Menurut UU, kewajiban para travel agent tersebut sudah sangat jelas, yakni “memberangkatkan dan memulangkan jemaah sesuai dengan masa berlaku visa umrah di Arab Saudi dan ketentuan peraturan perundang-undangan” (pasal 45 ayat 1 (b)). Namun pada kenyataanya banyak diantara mereka yang justru membiarkan jamaah mereka tinggal di Saudi melebihi masa berlaku visa. Sanksi bagi biro perjalanan umroh nakal tersebut hanyalah peringatan atau paling berat hanyalah pembekuan atau pencabutan ijin penyelenggaraan umrah sesuai ketentuan pasal 46 ayat 1 UU nomor 13/2008.
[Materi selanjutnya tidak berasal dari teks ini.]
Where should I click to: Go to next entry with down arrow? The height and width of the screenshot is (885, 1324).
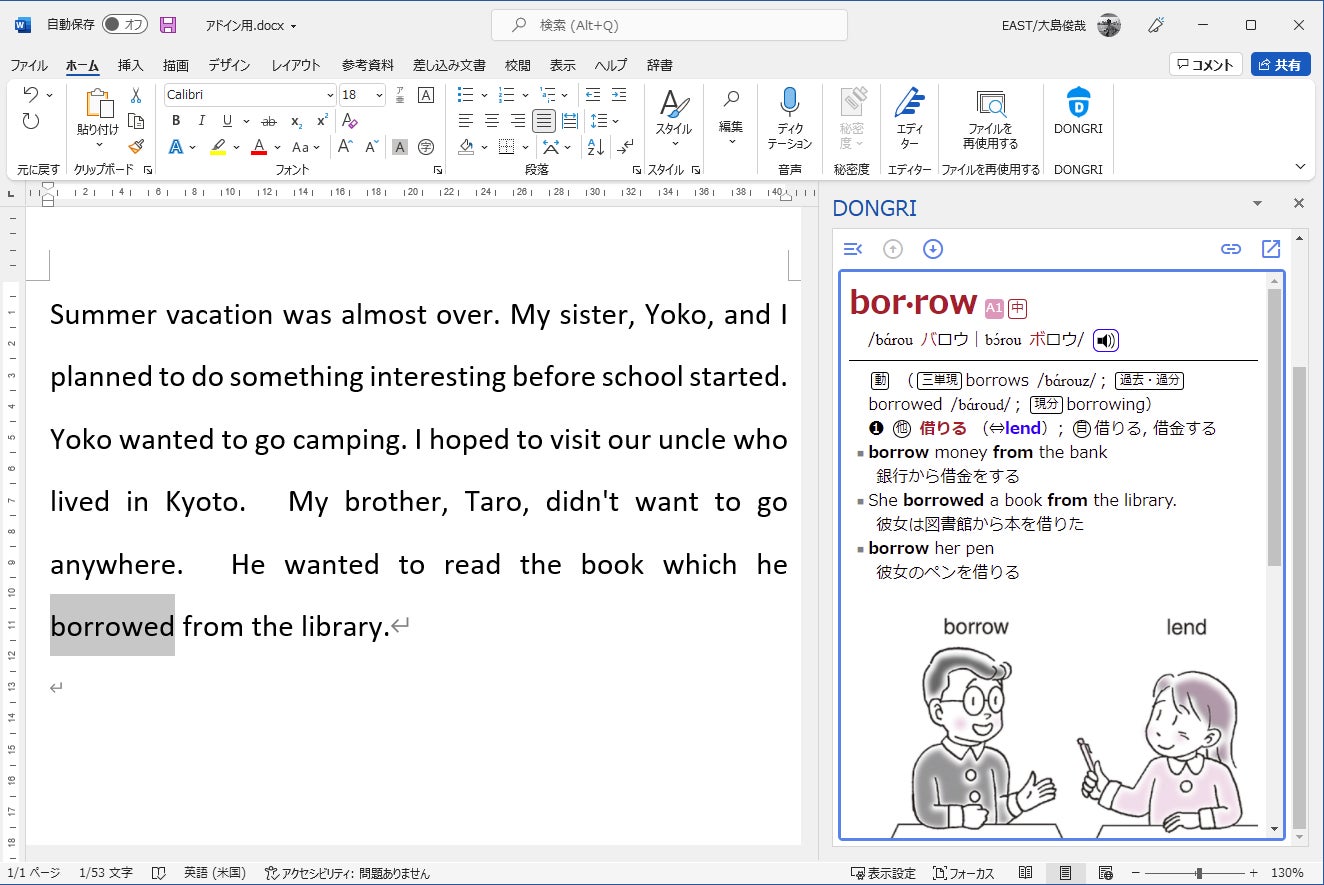tap(933, 249)
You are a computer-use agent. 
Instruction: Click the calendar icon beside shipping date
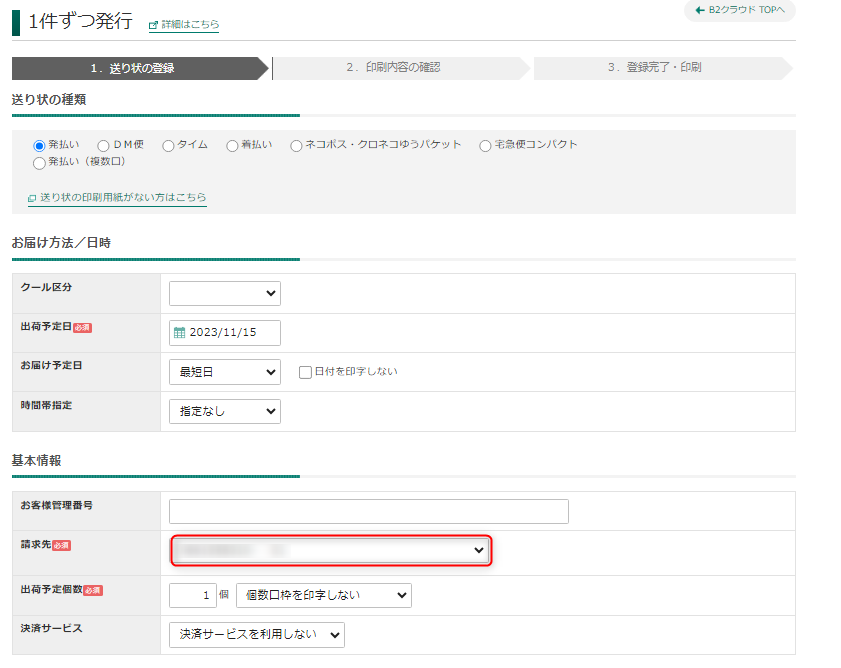tap(180, 333)
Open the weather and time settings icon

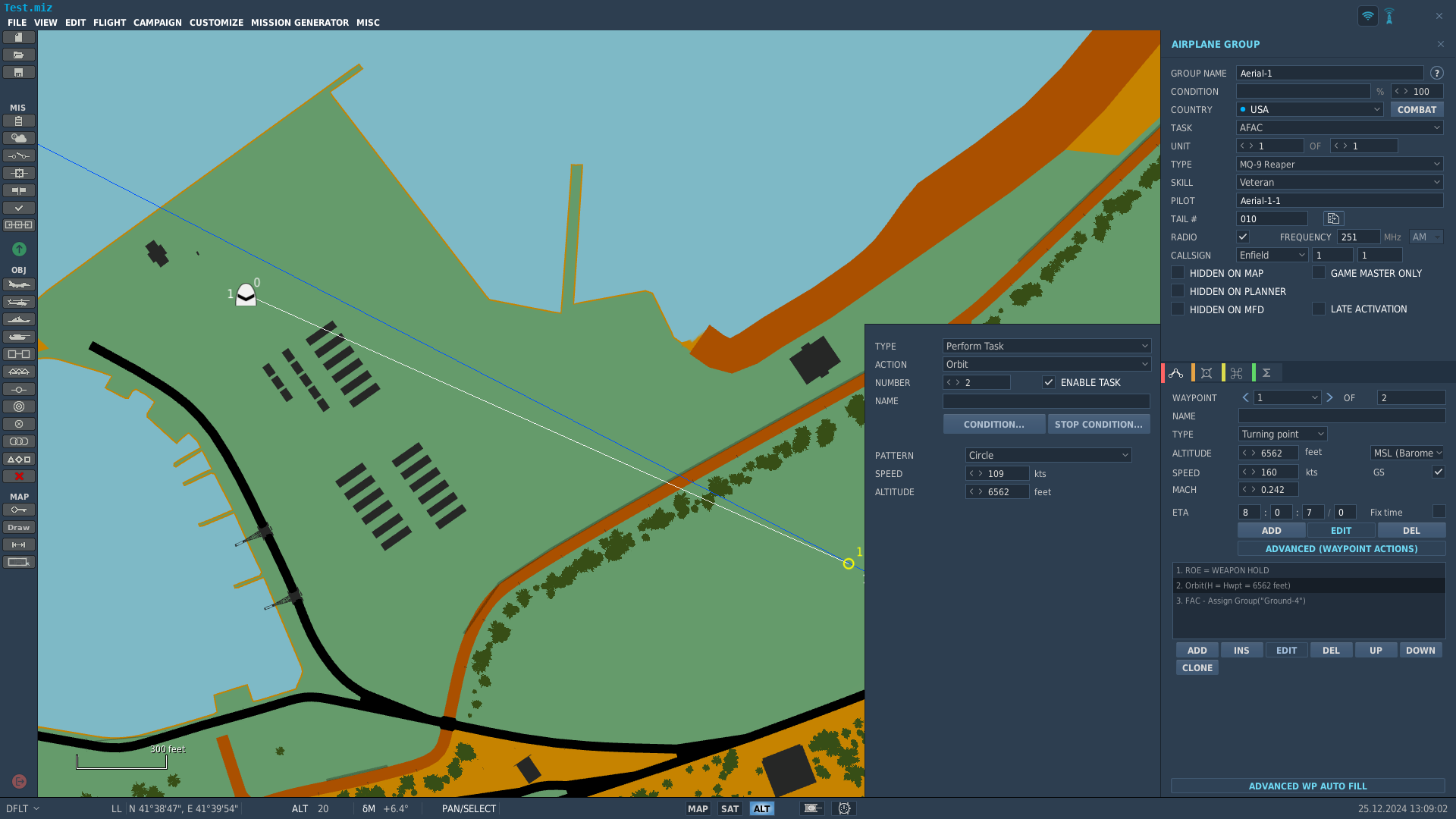(x=19, y=138)
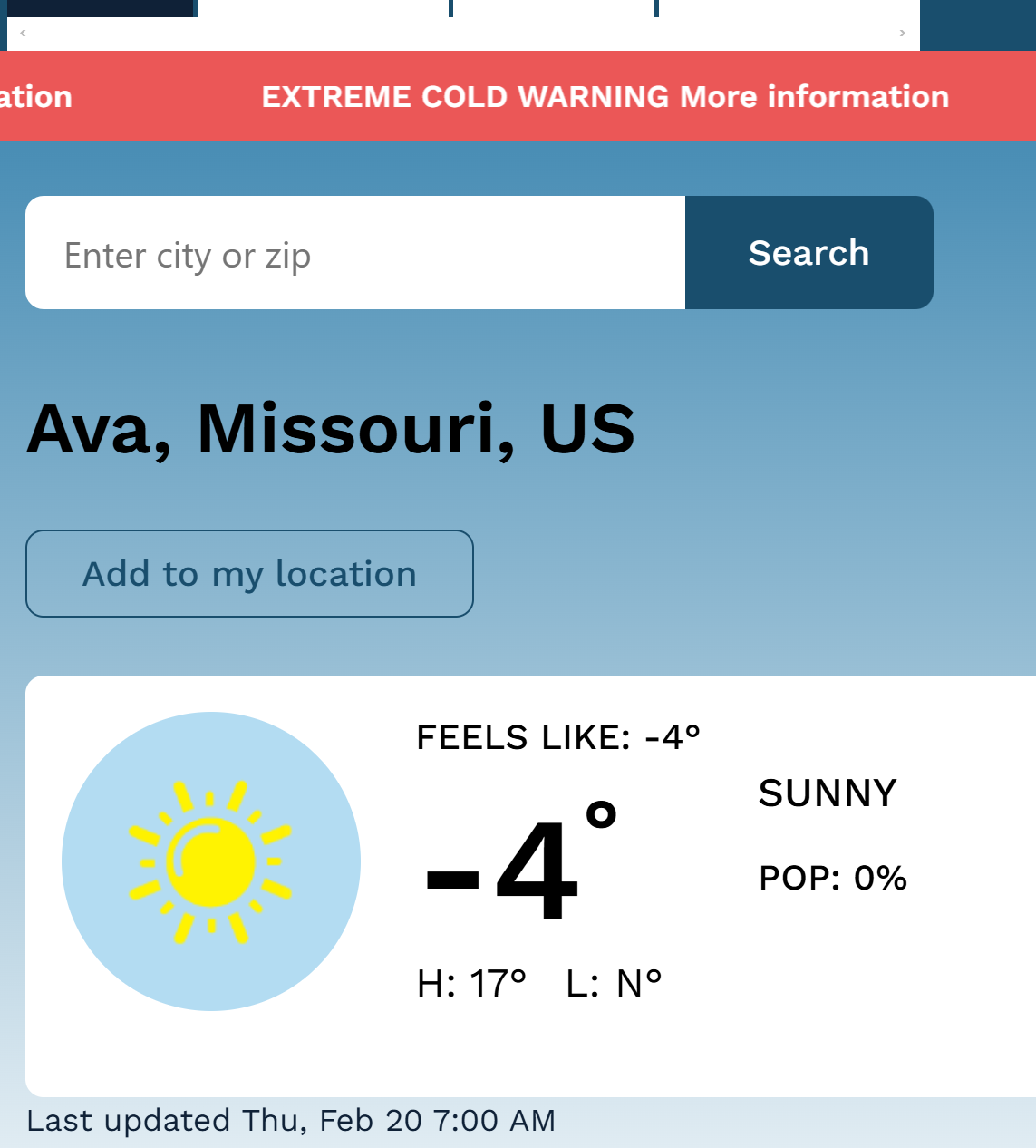Click the right scroll arrow
The width and height of the screenshot is (1036, 1148).
(x=902, y=33)
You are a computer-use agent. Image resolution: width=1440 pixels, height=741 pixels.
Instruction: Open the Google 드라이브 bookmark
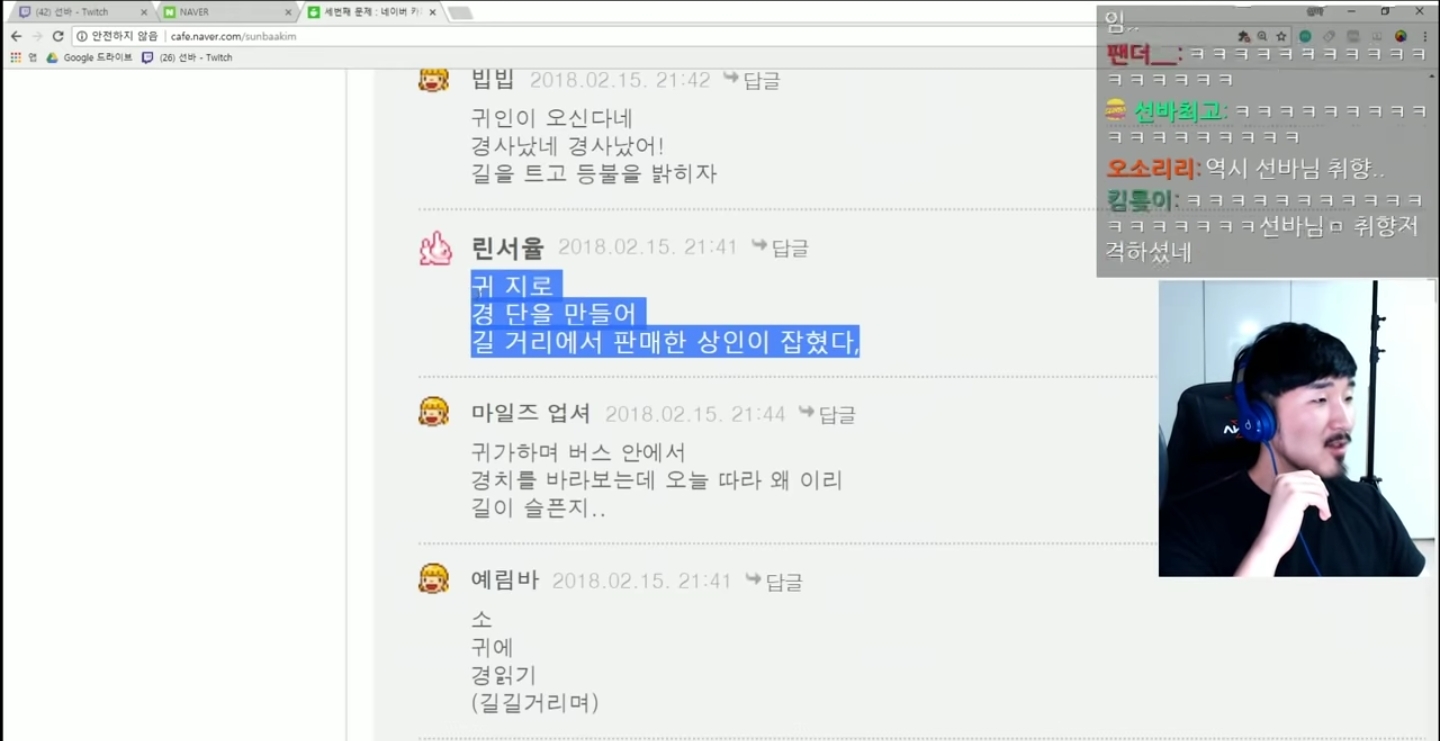[89, 58]
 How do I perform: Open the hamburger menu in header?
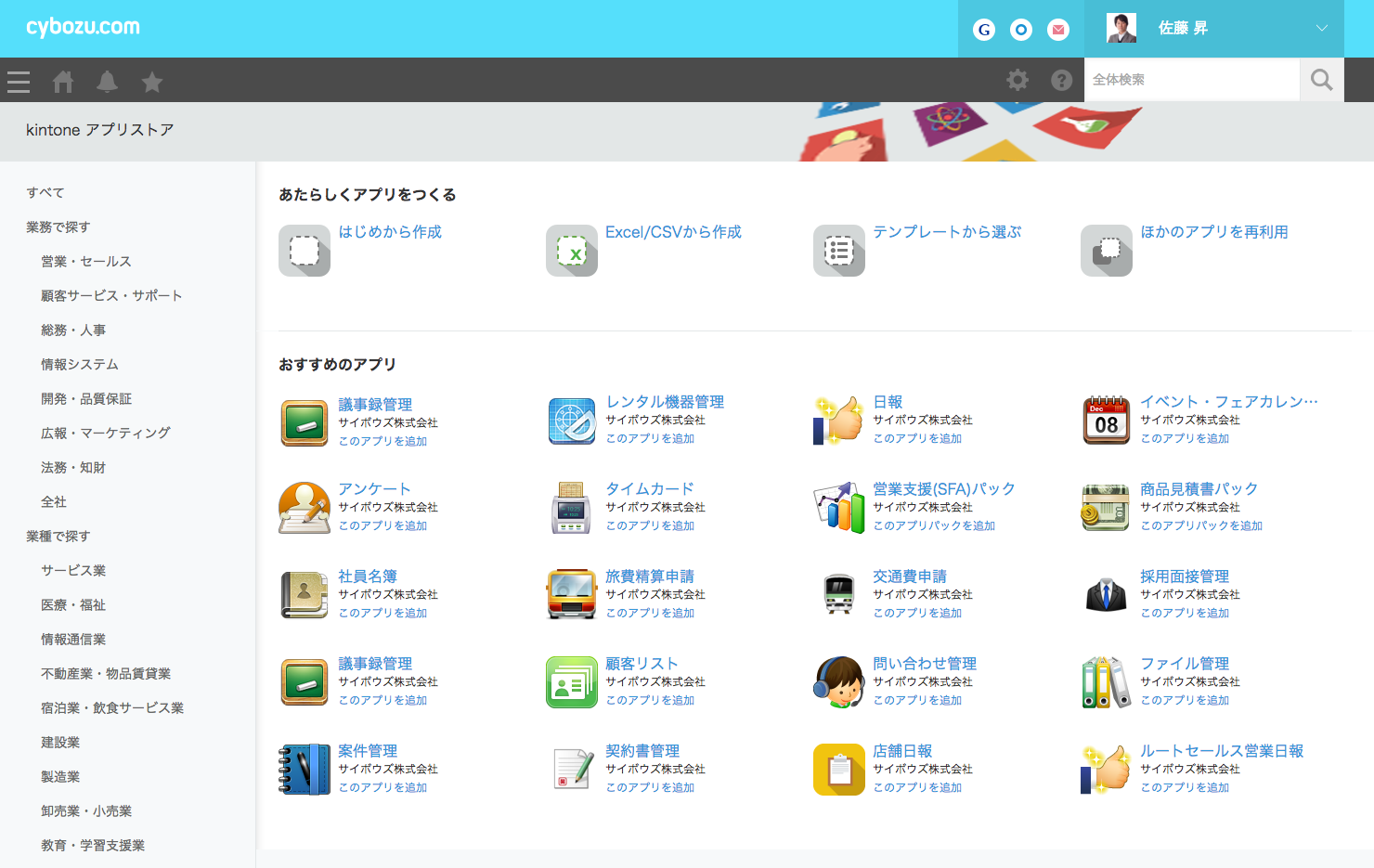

Tingkah Polah Jamaah dan Travel Umrah Nakal

Bagaimana para peserta umrah nakal ini beroperasi? Salah satu cara yang lazim dilakukan adalah dengan menempelkan seorang wanita yang bukan muhrim ke visa salah satu jamaah pria sebagai mahramnya (pendampingnya). Ketentuan kewajiban adanya mahram bagi wanita di bawah umur 45 - 50 tahun untuk melaksanakan ibadah umrah memang sedikit banyak “merepotkan” para jamaah umrah pria. Kebanyakan dari para jamaah umrah pria tidak mengetahui bahwa dirinya menjadi mahram bagi jamaah wanita lainnya. Sesampainya di Jeddah dan selesai melakukan ibadah umrah di Makkah, para jamaah umrah wanita ini kemudian pergi (kabur) meninggalkan rombongan. Saat tiba waktunya untuk pulang ke Indonesia, jamaah pria yang “ditempeli” mahram yang kabur tersebut serta penanggung jawab travel kesulitan untuk proses exit / pulang ke Indonesia dan tertahan di kantor imigrasi bandara.

Cara yang lain adalah kabur secara bersama – sama seluruh rombongan. Modus ini memang telah direncanakan sejak dari Indonesia. Mereka memang telah mempersiapkan diri untuk berangkat umrah dan tinggal secara bersama – sama di Makkah untuk kemudian pulang selepas haji. Hal ini tidak lepas dari adanya “tradisi” dan “budaya” dari beberapa kelompok masyarakat / suku bangsa di daerah – daerah untuk melaksanakan ritual umrah sandal jepit ini. Di kalangan masyakat sunda di daerah Jawa Barat dikenal dengan istilah “haji wisata”. Di kalangan masyarakat Banjar di daerah Kalimantan Selatan, proses menghilang dan tiarap selama di Makkah menunggu tiba waktunya bulan haji ini dikenal dengan istilah “batambun/batimbun”.

Memperoleh visa umrah di Jakarta-pun relatif mudah. Terdapat beberapa agen travel  mengumpulkan para jamaah dari agen travel kecil di daerah  kantong – kantong overstayer (seperti dari Kalimantan Selatan dan Jawa Timur) dan mengajukan visa umrah. Saat praktek illegal ini terendus oleh aparat kepolisian, mereka dapat dengan cepat membubarkan diri, berganti nama dan  alamat perusahaan (dengan merelakan uang jaminan pendirian travel biro perjalanan umrah “hangus”).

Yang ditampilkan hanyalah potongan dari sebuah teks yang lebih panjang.